## Problem to solve
Could you update the stretch of the queuing piece from "In 2008 when" through "to the back.", putting "hockey tickets" in place of "concert tickets"?

The Line, Improved

In 2008 when I was still travelling by bus to Richmond each day for work, I wrote a piece about how queuing seemed to be a lost art in North America:

“The queue is the physical embodiment of that civilized leveling principle — first come, first served. An orderly queue is not something one should mess with. In North America generally and Canada in particular, the orderly queue is a rare event, saved mainly for those lining up days in advance to buy concert tickets or an attractive condo. Even then, I suspect, orderliness and decorum is better at the front of the line than closer to the back.

But that seems to have changed completely with the pandemic. When I was on the Drive today, there were queues outside and inside several stores and restaurants, and they all seemed both orderly and good-natured. I stood in line outside the Post Office for maybe fifteen minutes and chatted with several others doing the same. No one seemed bothered by the wait or the “inconvenience”. And no one tried to push their way ahead of others.

If nothing else comes from this year of the plague, perhaps this sense of friendly courtesy will carry n and make all of our lives just a little better.

## Dataset entries

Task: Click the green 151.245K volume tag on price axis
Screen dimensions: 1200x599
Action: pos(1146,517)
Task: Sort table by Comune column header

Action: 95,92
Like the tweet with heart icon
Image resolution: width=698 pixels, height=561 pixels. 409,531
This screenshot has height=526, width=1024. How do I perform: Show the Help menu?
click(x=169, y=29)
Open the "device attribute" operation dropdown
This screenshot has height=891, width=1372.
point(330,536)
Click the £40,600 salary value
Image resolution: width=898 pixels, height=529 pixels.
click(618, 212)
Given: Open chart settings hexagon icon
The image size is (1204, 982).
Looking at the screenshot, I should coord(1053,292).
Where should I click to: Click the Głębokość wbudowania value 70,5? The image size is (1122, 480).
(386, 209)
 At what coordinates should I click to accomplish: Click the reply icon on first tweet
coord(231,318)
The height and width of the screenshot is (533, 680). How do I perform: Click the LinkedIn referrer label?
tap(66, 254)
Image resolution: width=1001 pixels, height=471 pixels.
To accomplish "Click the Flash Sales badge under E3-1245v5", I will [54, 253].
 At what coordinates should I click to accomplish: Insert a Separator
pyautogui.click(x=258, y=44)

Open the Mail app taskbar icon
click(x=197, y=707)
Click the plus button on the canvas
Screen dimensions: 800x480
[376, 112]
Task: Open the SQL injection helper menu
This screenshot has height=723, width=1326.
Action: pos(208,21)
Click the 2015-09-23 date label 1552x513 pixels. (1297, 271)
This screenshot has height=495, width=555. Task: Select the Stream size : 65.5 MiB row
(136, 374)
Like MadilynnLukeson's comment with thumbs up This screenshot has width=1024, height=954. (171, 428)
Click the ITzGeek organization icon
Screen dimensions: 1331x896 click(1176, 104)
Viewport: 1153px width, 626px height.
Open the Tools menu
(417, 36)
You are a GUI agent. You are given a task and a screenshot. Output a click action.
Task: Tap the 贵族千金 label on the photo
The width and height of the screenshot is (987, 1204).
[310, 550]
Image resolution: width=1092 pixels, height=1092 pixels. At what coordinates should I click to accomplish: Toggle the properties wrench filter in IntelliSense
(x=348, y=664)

## Task output
In 2008 when I was still travelling by bus to Richmond each day for work, I wrote a piece about how queuing seemed to be a lost art in North America:

“The queue is the physical embodiment of that civilized leveling principle — first come, first served. An orderly queue is not something one should mess with. In North America generally and Canada in particular, the orderly queue is a rare event, saved mainly for those lining up days in advance to buy hockey tickets or an attractive condo. Even then, I suspect, orderliness and decorum is better at the front of the line than closer to the back.